- Provided records
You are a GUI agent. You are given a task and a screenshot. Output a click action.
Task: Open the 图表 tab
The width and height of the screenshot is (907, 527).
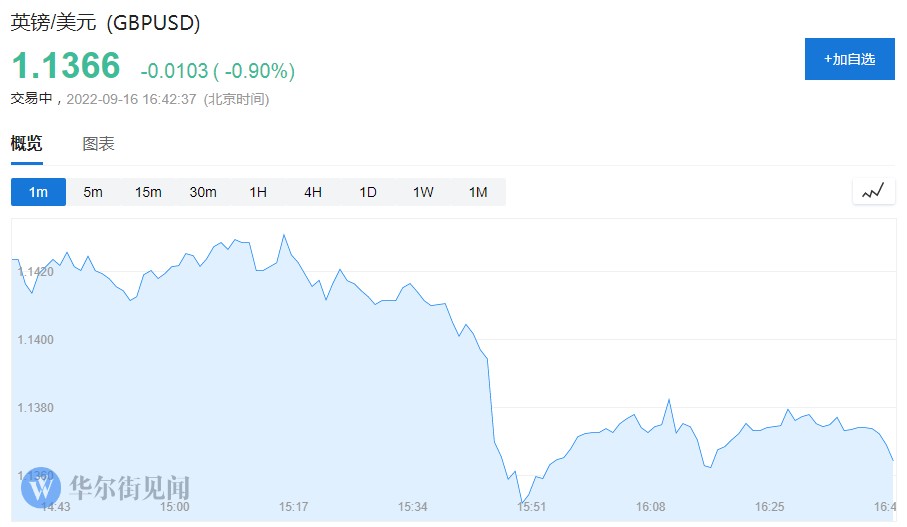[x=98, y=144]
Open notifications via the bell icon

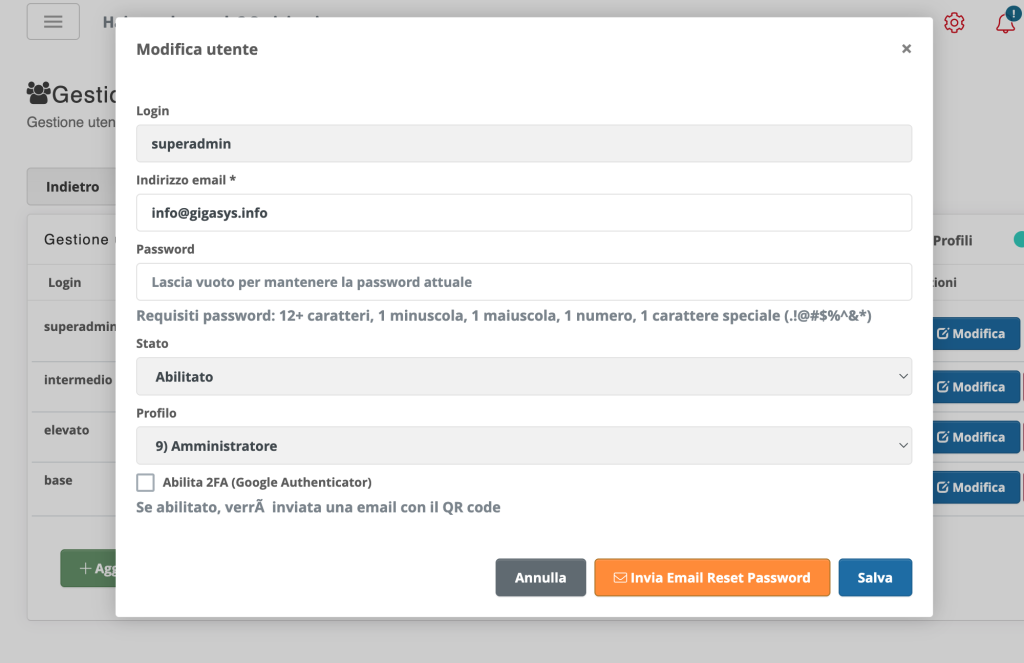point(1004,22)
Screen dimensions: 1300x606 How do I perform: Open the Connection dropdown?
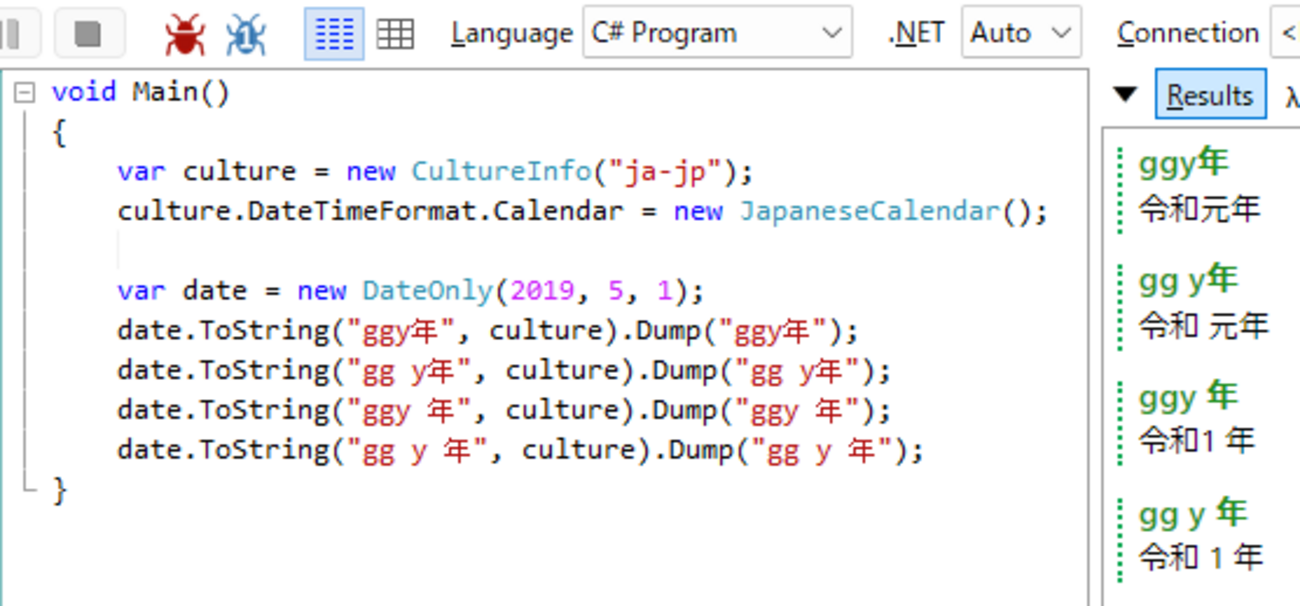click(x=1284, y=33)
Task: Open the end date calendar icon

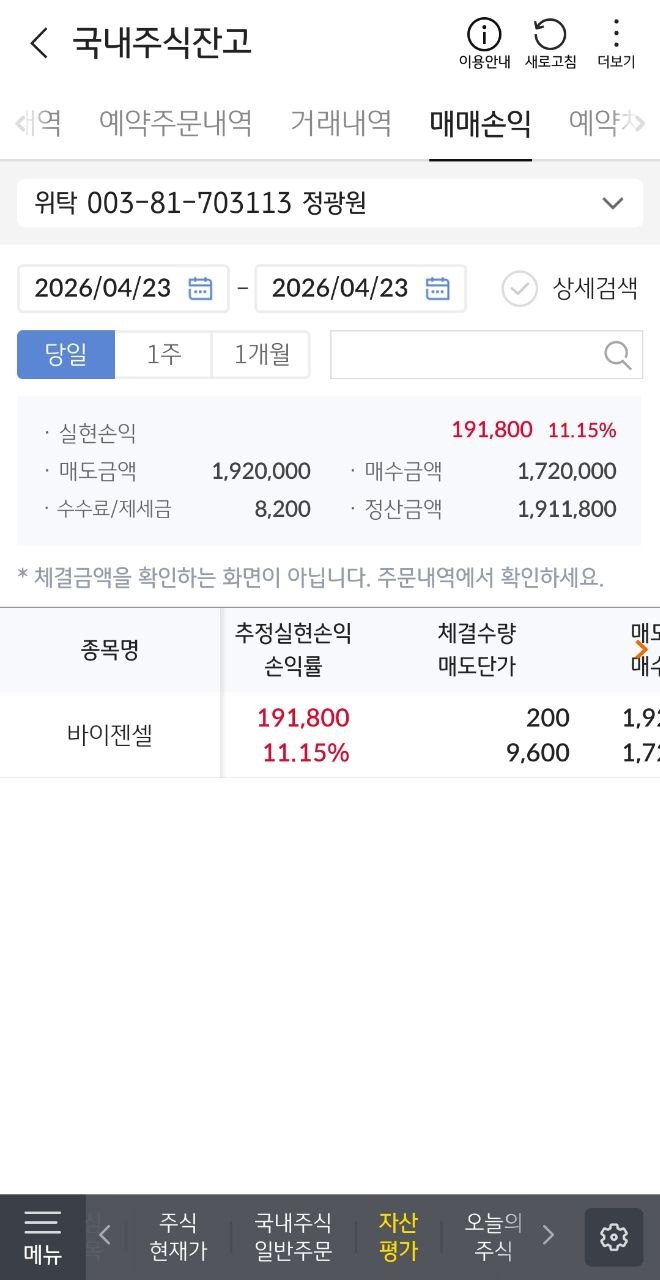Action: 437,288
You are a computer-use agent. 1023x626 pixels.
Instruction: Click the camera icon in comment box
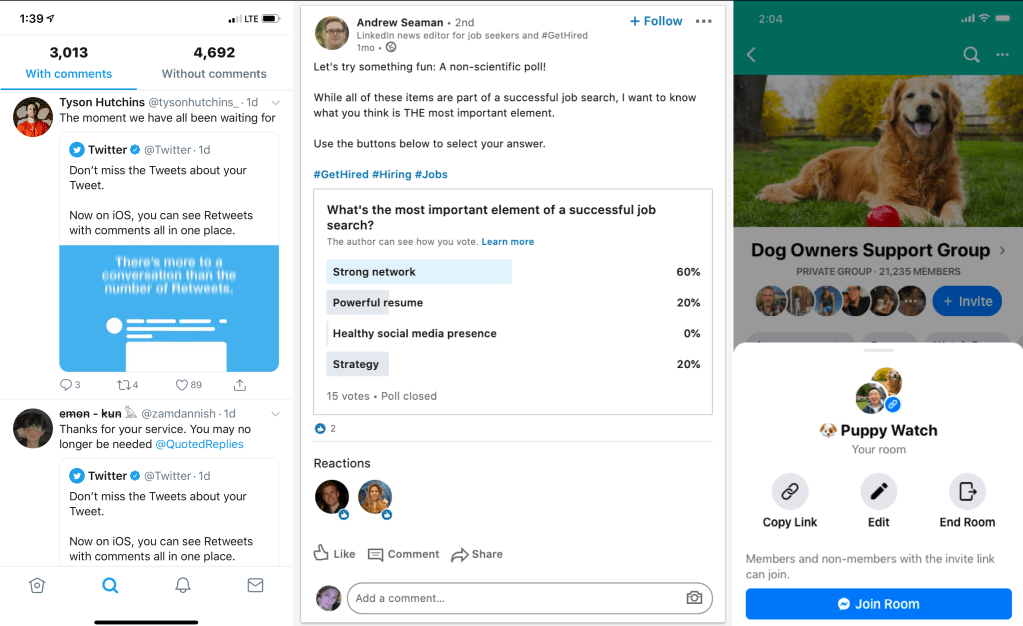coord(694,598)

- Task objective
Copy the data above line for line, skipping every picture.

- Solution to this exercise
You are a GUI agent. You are given a task and a screenshot. Output a click action.
Task: Open the 图表 tab
The width and height of the screenshot is (907, 527).
[x=98, y=144]
Open notifications via the bell icon

point(1004,22)
Screen dimensions: 1300x606 How do I perform: Open the Connection dropdown?
click(x=1284, y=33)
Task: Open the end date calendar icon

Action: 437,288
You are a computer-use agent. 1023x626 pixels.
Instruction: Click the camera icon in comment box
coord(694,598)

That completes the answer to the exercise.